**What to work on**
Please reproduce the data exactly, excluding any pictures it contains.

**Records supplied**
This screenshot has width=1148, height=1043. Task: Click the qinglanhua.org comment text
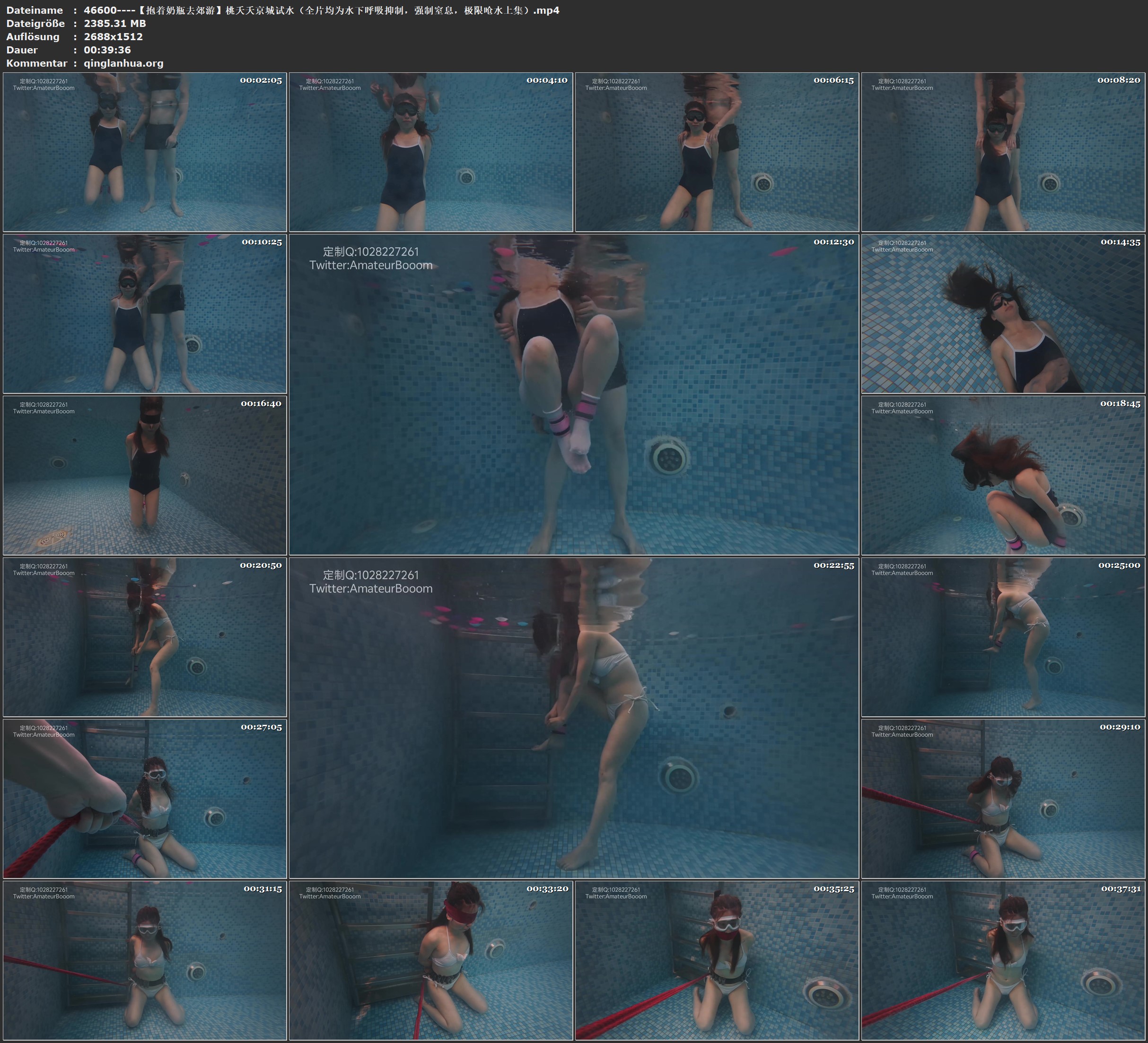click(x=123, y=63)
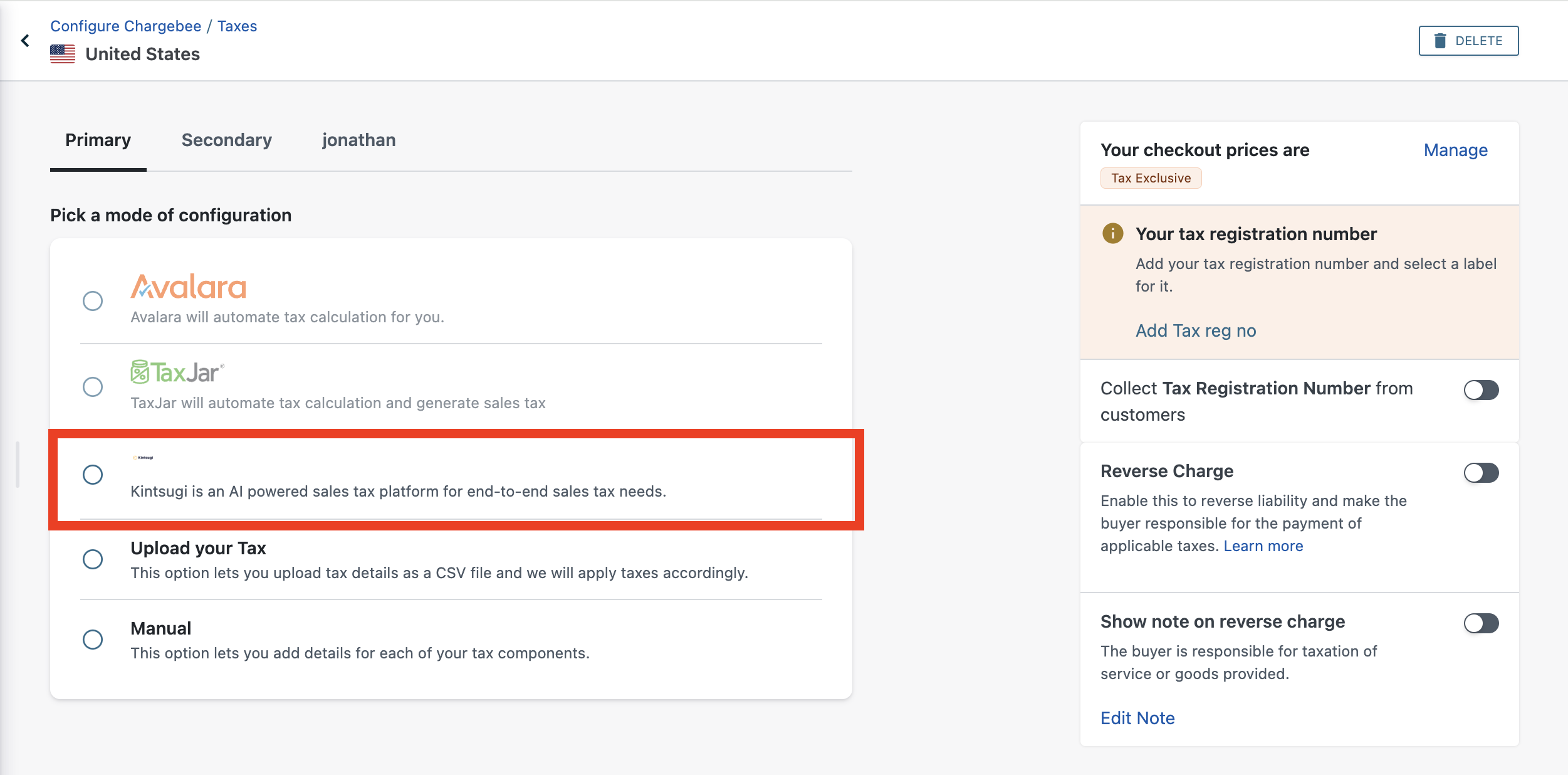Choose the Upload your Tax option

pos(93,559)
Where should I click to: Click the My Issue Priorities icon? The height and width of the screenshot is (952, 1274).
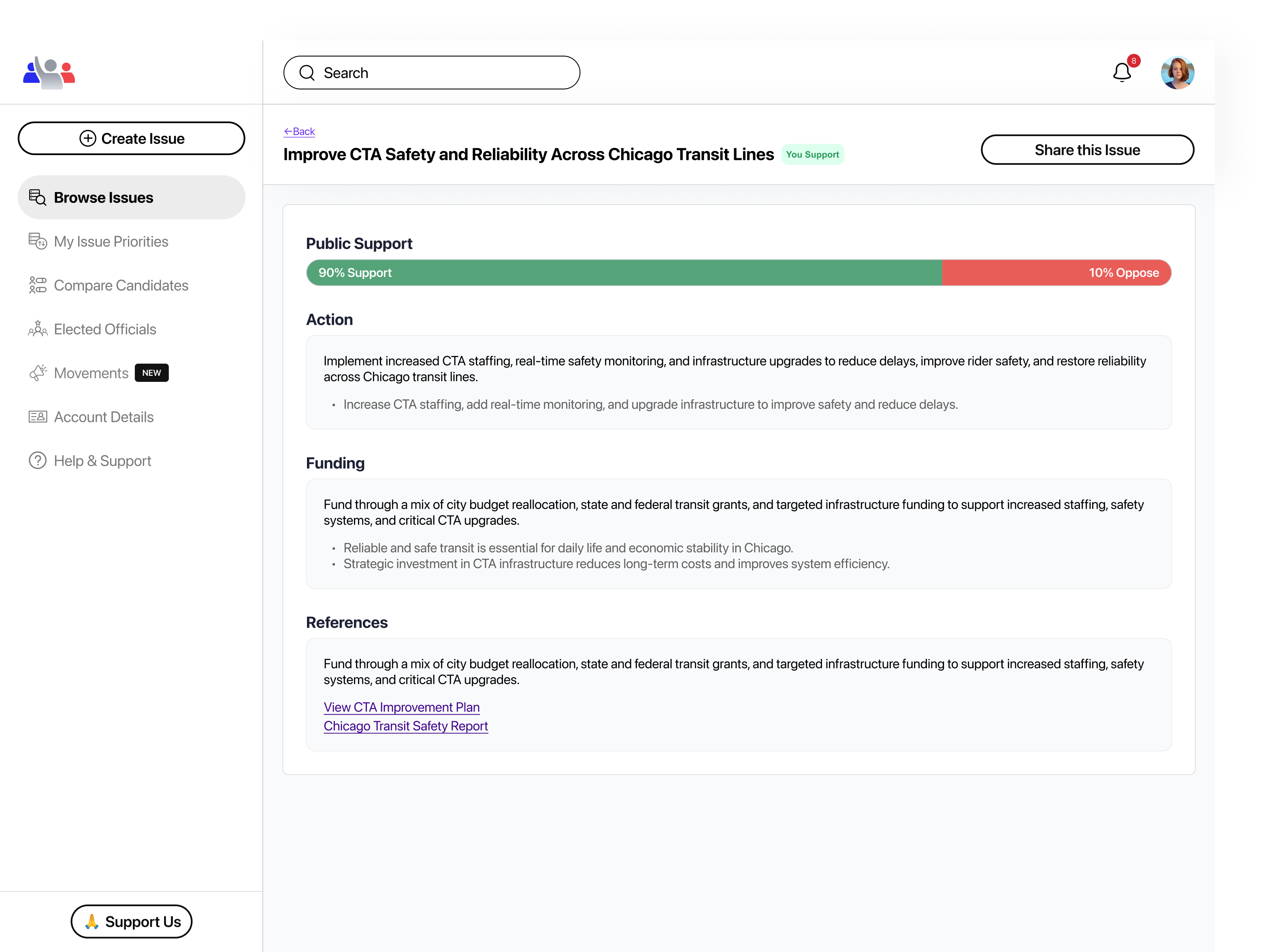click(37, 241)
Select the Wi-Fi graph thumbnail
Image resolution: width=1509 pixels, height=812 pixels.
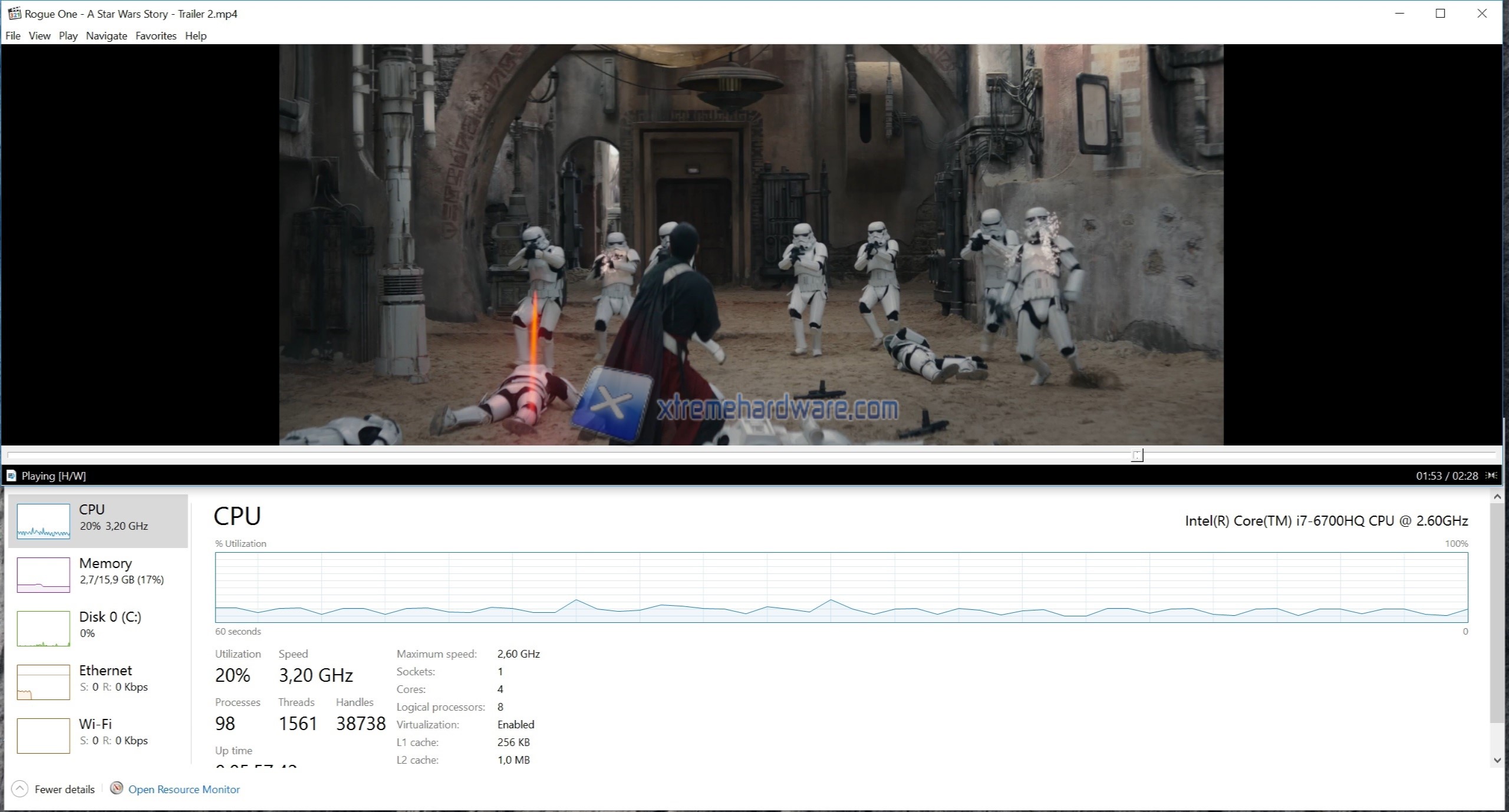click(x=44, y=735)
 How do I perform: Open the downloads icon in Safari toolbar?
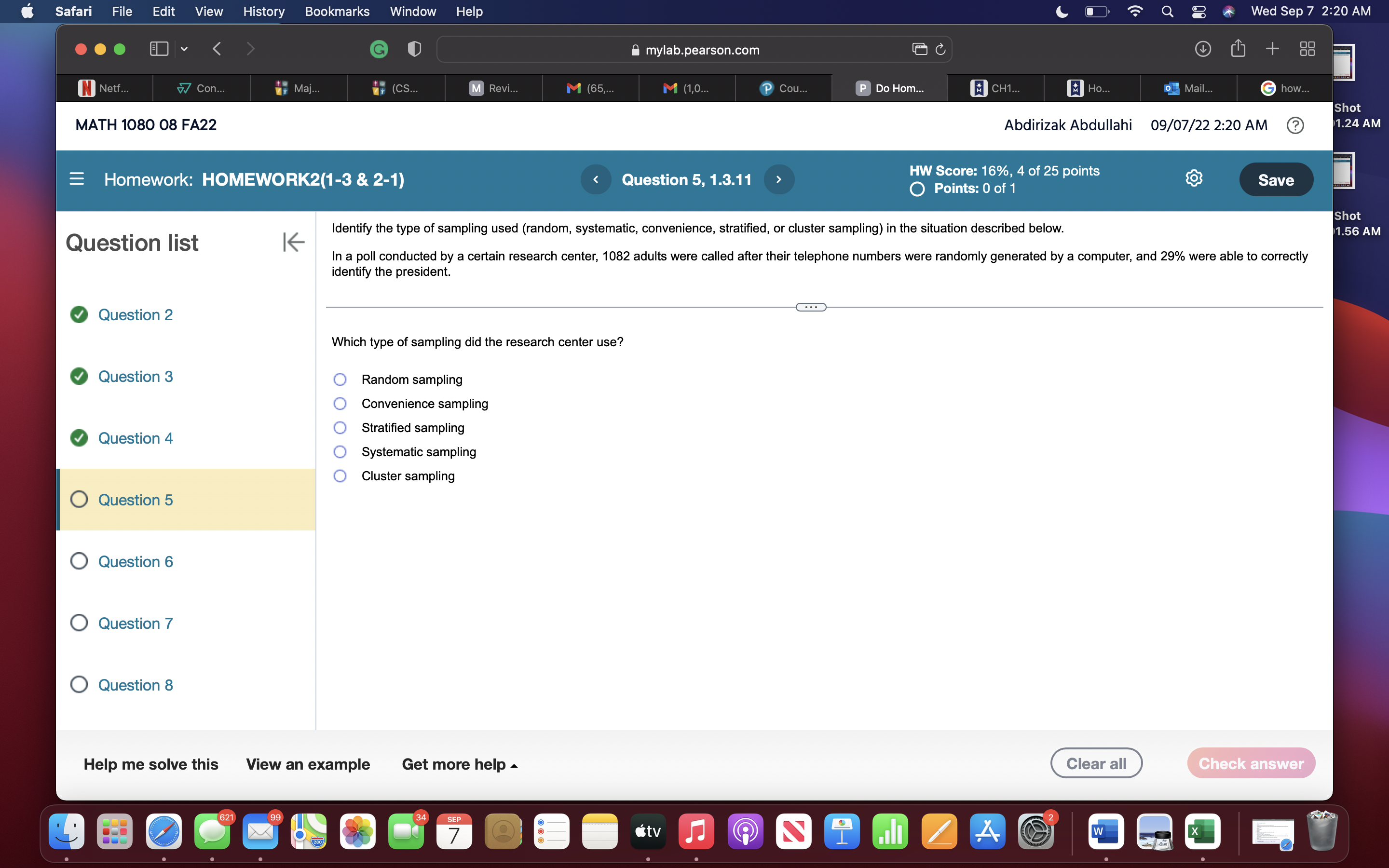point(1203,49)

**Written reply**
This screenshot has width=1148, height=1043. Task: Click the qinglanhua.org comment text
click(x=123, y=63)
Choose the Upload your Tax option

pos(93,559)
Where should I click to: Click the My Issue Priorities icon? The height and width of the screenshot is (952, 1274).
click(37, 241)
Select the Wi-Fi graph thumbnail
Image resolution: width=1509 pixels, height=812 pixels.
click(x=44, y=735)
 How do I perform: Open the downloads icon in Safari toolbar?
point(1203,49)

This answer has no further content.